These delicious stuffed peppers work as a crowd-pleasing starter, light lunch – or as a veggie accompaniment to a main meal
- 4tbsp olive oil
- 1 large red onion, thinly sliced
- Pinch sugar
- 1 garlic clove, crushed
- 2tbsp chopped lemon thyme
- 75g (3oz) semi-dried tomatoes, chopped
- 200g bag baby spinach
- 4 large field mushrooms
- 75g (3oz) Gorgonzola, cubed
Heat half the oil in a pan, add the onion and gently cook for 15 mins until very soft. Add the sugar, garlic and lemon thyme, and cook for a further 2 mins. Add the semi-dried tomatoes, season well and set to one side.
Put the spinach in a large pan with a splash of water. Heat through for a couple of minutes until lightly wilted. Season and squeeze out any excess water.

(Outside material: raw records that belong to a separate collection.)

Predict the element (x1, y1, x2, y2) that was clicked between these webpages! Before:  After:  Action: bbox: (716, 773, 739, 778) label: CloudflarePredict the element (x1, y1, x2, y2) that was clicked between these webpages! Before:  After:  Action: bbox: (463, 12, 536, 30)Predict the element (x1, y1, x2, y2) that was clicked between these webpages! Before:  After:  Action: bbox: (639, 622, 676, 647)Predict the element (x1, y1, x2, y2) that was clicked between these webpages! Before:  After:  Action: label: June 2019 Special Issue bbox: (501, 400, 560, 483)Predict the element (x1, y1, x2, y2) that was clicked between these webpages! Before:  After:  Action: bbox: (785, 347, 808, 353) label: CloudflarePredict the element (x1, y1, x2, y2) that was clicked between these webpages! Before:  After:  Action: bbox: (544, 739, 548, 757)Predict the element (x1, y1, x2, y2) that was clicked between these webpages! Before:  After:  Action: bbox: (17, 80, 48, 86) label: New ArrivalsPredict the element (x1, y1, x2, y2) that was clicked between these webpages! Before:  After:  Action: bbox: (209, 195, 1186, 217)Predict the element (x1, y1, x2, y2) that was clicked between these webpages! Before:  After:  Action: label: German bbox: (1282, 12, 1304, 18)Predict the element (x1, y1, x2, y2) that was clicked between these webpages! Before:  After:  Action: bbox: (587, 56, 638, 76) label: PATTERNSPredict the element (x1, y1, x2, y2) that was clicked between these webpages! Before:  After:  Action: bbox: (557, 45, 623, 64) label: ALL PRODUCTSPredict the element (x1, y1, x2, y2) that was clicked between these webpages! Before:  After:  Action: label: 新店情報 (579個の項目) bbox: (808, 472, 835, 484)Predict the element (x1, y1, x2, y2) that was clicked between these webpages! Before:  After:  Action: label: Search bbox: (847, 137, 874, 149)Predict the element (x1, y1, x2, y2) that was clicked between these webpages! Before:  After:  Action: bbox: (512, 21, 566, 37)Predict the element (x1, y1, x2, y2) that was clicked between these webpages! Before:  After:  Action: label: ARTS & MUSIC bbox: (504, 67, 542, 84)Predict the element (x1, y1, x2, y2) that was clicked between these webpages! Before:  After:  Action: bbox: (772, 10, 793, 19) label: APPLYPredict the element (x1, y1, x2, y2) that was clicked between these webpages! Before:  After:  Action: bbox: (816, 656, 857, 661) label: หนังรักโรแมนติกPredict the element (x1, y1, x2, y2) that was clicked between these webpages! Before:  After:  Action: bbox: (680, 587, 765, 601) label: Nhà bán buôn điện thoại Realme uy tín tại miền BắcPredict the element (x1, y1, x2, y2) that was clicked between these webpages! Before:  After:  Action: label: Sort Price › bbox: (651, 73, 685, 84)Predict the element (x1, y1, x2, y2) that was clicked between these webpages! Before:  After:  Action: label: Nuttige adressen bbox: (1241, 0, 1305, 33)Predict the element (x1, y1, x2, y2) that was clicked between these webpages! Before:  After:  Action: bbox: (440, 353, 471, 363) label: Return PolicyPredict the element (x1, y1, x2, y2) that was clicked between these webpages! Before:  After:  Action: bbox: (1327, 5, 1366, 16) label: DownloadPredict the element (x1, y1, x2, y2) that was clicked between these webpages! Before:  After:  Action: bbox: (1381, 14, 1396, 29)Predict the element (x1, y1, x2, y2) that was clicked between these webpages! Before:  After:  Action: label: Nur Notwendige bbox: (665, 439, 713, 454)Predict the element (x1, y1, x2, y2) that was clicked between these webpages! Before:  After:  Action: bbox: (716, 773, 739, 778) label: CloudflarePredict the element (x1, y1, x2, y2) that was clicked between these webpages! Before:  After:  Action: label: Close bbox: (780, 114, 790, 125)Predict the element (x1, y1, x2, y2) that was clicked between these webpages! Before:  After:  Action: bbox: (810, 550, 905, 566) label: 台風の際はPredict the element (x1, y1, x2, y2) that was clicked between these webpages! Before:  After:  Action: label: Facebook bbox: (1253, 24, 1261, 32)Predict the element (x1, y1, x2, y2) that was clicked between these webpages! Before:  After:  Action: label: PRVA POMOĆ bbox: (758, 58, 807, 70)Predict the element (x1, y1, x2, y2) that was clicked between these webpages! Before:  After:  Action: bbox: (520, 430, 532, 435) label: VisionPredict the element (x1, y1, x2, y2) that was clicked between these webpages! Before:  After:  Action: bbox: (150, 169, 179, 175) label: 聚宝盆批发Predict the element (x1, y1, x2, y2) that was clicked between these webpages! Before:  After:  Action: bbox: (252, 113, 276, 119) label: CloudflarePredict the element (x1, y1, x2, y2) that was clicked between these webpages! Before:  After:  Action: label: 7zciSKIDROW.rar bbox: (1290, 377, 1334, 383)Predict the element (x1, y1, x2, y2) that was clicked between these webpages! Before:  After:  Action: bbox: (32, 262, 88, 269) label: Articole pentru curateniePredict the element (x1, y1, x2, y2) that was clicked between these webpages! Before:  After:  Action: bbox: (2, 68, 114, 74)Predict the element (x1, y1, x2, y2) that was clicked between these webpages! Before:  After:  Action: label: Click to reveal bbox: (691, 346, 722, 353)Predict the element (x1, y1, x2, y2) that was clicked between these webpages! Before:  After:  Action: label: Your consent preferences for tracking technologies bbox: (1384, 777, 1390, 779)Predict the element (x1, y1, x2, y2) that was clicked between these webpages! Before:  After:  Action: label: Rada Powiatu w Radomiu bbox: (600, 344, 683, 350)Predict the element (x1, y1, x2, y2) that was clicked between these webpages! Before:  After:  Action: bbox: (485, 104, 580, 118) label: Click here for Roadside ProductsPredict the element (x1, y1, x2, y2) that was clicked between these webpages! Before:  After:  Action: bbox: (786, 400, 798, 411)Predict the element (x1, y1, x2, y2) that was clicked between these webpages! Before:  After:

Put each mushroom on a baking sheet, drizzle with the remaining oil and season. Divide the spinach and put on top of the four mushrooms, now add the cheese and then the onion and tomato mixture. Bake for 10-15 mins in a preheated oven at 180°C (350ºF, gas mark 4) until cooked through and the cheese oozes out. Serve on a bed of fresh salad leaves with an extra drizzle of olive oil.
Top tip for making Gorgonzola stuffed mushrooms
You can make the mushrooms right to the final stage the night before. Cool, cover and chill overnight - then cook in the oven as in step 3.